(Records excerpted from a collection)
::::::
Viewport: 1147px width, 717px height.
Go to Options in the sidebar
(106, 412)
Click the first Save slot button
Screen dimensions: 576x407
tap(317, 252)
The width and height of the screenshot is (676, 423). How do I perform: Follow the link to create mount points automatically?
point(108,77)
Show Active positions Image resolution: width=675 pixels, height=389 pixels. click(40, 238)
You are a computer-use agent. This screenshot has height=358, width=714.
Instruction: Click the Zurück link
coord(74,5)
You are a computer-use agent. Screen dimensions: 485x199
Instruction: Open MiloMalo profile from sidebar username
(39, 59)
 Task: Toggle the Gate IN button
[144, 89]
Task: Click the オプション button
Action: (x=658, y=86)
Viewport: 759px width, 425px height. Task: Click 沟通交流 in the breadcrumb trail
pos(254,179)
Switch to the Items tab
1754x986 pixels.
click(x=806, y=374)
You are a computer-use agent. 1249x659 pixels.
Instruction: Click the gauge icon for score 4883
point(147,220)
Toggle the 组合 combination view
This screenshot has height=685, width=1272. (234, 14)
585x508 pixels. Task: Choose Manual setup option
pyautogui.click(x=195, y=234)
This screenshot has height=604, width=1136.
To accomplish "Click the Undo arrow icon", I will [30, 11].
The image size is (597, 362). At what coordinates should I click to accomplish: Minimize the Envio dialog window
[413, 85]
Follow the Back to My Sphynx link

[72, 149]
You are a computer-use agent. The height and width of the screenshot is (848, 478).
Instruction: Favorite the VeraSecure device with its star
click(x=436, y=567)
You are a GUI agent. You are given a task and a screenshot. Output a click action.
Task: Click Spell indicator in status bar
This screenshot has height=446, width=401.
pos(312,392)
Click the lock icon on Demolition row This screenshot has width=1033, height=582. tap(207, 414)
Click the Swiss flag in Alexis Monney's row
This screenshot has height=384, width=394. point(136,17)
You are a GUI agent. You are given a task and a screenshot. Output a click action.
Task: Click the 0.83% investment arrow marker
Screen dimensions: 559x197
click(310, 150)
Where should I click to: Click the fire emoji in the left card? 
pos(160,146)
::::::
#### Task description
Find all lines in the records that hold the word "computer". Copy them.

#### Response area
You are a computer-use agent. This screenshot has height=358, width=714.
You are a computer-use agent. Screen dimensions: 485x199
You are a computer-use agent. 1249x659 pixels.
You are a computer-use agent. The height and width of the screenshot is (848, 478).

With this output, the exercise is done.